===== Input

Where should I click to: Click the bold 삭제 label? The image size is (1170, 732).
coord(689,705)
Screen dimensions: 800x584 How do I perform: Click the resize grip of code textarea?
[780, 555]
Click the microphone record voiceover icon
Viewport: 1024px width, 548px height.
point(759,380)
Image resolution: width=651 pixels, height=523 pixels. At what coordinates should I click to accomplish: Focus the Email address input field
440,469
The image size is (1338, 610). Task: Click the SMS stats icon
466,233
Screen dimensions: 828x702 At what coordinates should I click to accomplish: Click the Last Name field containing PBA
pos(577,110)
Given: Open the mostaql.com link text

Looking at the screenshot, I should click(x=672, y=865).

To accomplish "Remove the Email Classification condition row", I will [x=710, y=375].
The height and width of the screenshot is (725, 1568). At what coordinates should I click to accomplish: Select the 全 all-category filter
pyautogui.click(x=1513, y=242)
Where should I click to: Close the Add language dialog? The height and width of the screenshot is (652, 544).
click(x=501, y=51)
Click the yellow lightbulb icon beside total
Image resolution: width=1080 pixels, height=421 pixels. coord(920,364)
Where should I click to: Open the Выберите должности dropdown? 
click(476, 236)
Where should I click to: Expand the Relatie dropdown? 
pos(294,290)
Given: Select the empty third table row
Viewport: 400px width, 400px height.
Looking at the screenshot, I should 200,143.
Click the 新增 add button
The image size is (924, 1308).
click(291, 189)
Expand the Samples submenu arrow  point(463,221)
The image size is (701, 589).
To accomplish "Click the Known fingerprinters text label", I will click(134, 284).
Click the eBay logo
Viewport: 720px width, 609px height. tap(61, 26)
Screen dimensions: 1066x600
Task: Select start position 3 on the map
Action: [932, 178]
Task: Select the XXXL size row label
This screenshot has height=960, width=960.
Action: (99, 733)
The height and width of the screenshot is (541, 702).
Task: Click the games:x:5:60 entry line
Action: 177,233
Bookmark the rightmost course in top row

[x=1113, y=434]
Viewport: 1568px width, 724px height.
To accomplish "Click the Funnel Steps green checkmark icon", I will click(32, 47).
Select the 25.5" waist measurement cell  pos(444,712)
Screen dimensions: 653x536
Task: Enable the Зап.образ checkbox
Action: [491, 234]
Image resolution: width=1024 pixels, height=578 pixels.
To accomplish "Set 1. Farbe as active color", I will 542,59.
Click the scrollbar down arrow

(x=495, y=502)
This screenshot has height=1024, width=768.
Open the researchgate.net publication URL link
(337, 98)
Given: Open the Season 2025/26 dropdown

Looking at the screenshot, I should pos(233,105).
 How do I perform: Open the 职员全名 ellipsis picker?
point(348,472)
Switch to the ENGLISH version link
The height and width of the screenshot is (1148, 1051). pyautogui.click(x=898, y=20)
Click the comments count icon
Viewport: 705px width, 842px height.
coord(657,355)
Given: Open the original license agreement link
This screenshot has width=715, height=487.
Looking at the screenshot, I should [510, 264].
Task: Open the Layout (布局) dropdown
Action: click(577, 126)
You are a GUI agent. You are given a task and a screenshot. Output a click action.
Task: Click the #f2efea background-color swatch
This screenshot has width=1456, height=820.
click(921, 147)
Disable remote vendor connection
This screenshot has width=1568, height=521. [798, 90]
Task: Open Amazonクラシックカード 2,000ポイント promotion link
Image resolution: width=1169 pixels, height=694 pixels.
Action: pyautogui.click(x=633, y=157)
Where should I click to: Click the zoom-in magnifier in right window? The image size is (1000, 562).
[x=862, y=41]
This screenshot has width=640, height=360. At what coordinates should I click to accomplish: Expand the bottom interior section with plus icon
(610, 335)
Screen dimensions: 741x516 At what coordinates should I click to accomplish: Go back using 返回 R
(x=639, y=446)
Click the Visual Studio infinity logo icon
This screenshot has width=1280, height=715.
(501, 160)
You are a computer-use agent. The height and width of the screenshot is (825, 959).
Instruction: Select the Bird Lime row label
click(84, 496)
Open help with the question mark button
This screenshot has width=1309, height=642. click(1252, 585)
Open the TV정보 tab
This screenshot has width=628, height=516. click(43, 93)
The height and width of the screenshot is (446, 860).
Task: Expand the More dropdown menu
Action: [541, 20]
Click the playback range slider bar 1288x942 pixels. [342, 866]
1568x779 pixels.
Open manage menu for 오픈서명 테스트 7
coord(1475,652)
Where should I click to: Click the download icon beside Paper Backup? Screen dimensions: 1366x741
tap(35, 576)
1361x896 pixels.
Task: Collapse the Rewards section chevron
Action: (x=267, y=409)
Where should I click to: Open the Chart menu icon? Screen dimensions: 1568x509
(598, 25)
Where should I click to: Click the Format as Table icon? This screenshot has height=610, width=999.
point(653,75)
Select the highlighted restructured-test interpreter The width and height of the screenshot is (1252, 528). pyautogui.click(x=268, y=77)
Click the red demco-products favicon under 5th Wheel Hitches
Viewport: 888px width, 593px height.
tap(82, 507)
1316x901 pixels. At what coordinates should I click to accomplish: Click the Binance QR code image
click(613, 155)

==========

Action item: With "agent" as the string to find, copy every line of the records that holds it.

Exercise answer:
You are a GUI agent. You are given a task and a screenshot. Output a click action.
You are a computer-use agent. The height and width of the screenshot is (825, 959).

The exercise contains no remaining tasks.